Green Netherlands’ TOP 5 national parks
TEXT: DANA MARIN
Despite its small size, the Netherlands is home to 21 unique national parks, each one telling a story of how the country developed and helping preserve nature and biodiversity. We invite you to expand your bucket list with five of the most beautiful Dutch national parks. Grab a map and start planning your next nature outing!
Veluwezoom – Gelderland Province
The Veluwezoom is the oldest Dutch national park and one of the largest, spanning 5,000 hectares. Its landscape is defined by rugged woodlands, heathlands, drift sand and farmland. The Veluwezoom is inhabited by a variety of flora and fauna, including boars, deer and Scottish Highlanders.
What makes this park so unique is its picturesque and hilly landscape – a stark contrast to the otherwise flat Netherlands. These hills are push moraines sculpted during the Saalian Glaciation some 150,000 years ago. Standing on the highest one, the Posbank, at 90 metres above sea level, you can see all the way to Germany on a clear day. In late summer, the hills are covered in purple heather, creating a magical view on misty mornings and attracting droves of photographers in search of the perfect shot. In autumn, the lush forests resound with the bellowing of the male deer looking for a mate.

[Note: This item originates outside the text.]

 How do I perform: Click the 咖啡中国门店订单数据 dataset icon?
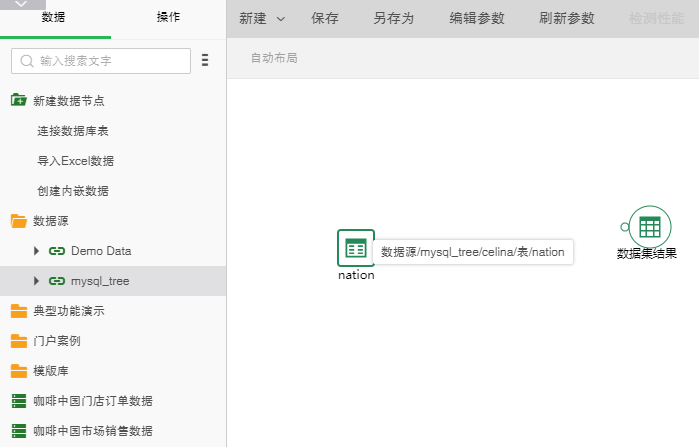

On the southern edge of the park, there are a few country estates that can be visited, among them Heuven and Beekhuizen, located along the Herikhuizen walking route.
Dunes of Texel
The Dunes of Texel National Park is situated on the island of Texel in the north of the Netherlands. A popular holiday destination for the Dutch and for many German tourists who want to spend a few days by the sea, Texel is dotted with only a few villages and boasts a serene landscape with grazing sheep, sand dunes and a beautiful lighthouse. The Dunes of Texel covers the entirety of the island’s dunes and woodlands – from the southernmost tip at De Hors to the dunes close to the lighthouse at the island’s most northerly point. Heaths, marshes, beaches and both freshwater and saltwater waterways are also part of this splendid national park. For birdwatchers, the area is a paradise as it is home to some 400 bird species.
You can cycle or hike on the park’s many trails, admiring the quickly changing flora and making an occasional stop to dip into the sea. And, if you’re lucky, you can even spot seals resting in the sun! The sunsets are impressive and can be admired from the vast beaches or from one of the many beach restaurants.

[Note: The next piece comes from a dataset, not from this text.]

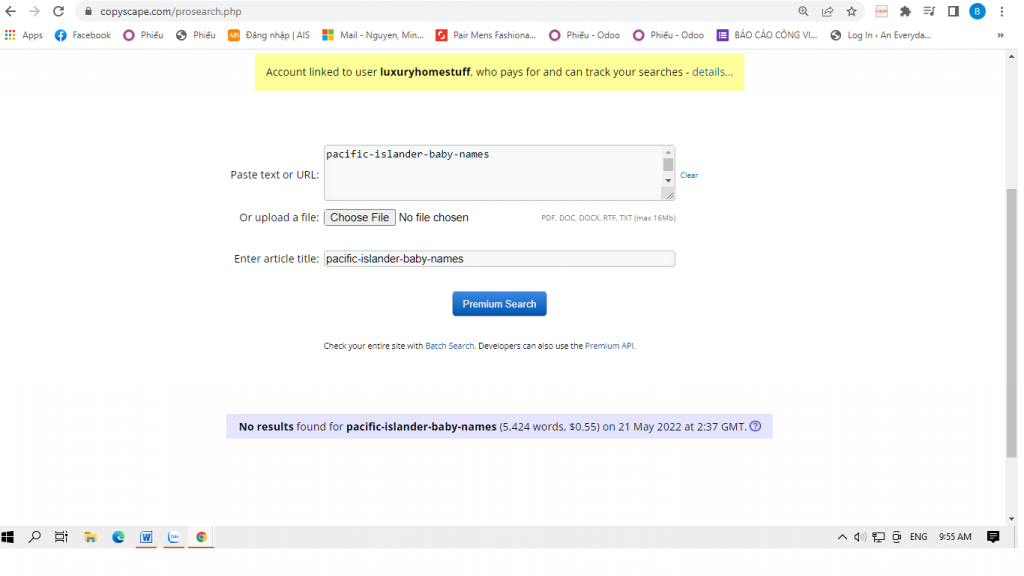Open the Batch Search link
The width and height of the screenshot is (1024, 576).
[x=449, y=346]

The Biesbosch – North Brabant
The Biesbosch National Park is a spectacular nature conservation area and one of the last examples of freshwater tidal wetlands in Northwest Europe, where you can observe the ebb and flow. Best explored by boat or canoe, the park is a maze of rivers and creeks peppered with tiny islands. The view is awe-inspiring, and visitors are encouraged to make stops along the way to explore the islands on foot. You can wander through the thick willow forests teeming with wildlife, and you might even spot pine martens, deer or beavers. The Biesbosch counts over 300 beavers and 100 dams. Keep an eye out for gnawing marks on trees left by these resident rodents!
De Alde Feanen – Friesland
With its natural splendour and diverse wildlife, De Alde Feanen is a picturesque wetland area in the heart of Friesland and highly popular among nature enthusiasts and birdwatchers. While walking through De Alde Feanen, you’ll come across 450 different kinds of plants and will spot myriad birds such as the black-tailed godwit and the bearded reedling; at least 100 species call this landscape home. The park can be explored by bike or on foot, and there are several marked trails that lead through the different habitats within the park.
The main attraction of the park is its network of canals and lakes. You can book a guided tour through the canals or rent a canoe or a rowboat to discover the unique landscape of the park at your leisure. And for a touch of culture, step back in time by visiting the monumental windmills dating back to the 18th century.
The Maasduinen – Limburg
At the Maasduinen National Park, you’ll find the longest river dune belt in the Netherlands. The landscape is a sloping ribbon of dunes, overgrown forests, patches of heathland, fields, shifting sands and gleaming fens lining the east bank of the river. One of the most fascinating residents of these southern dunes is a small and robust sand lizard with a thick tail. You’ll also find buzzards, beavers, butterflies and the non-venomous smooth snake.
During the spring and autumn, the Maasduinen attracts cranes on their migratory journeys. While walking along the sandy paths and enjoying the fresh air, you may just find yourself in the company of goats, sheep and Galloway cattle.
De Maasduinen counts 17 marked paths, including a few that are wheelchair accessible. A great tip is to follow the routes that take you around the Reindersmeer (an artificial lake created by large-scale sand extraction). You’ll be mesmerised by the vivid blue colour of the crystal-clear waters. And if you want to experience this magical place to the fullest, pitch up your tent at one of the park’s campsites. There’s plenty to merit a longer stay!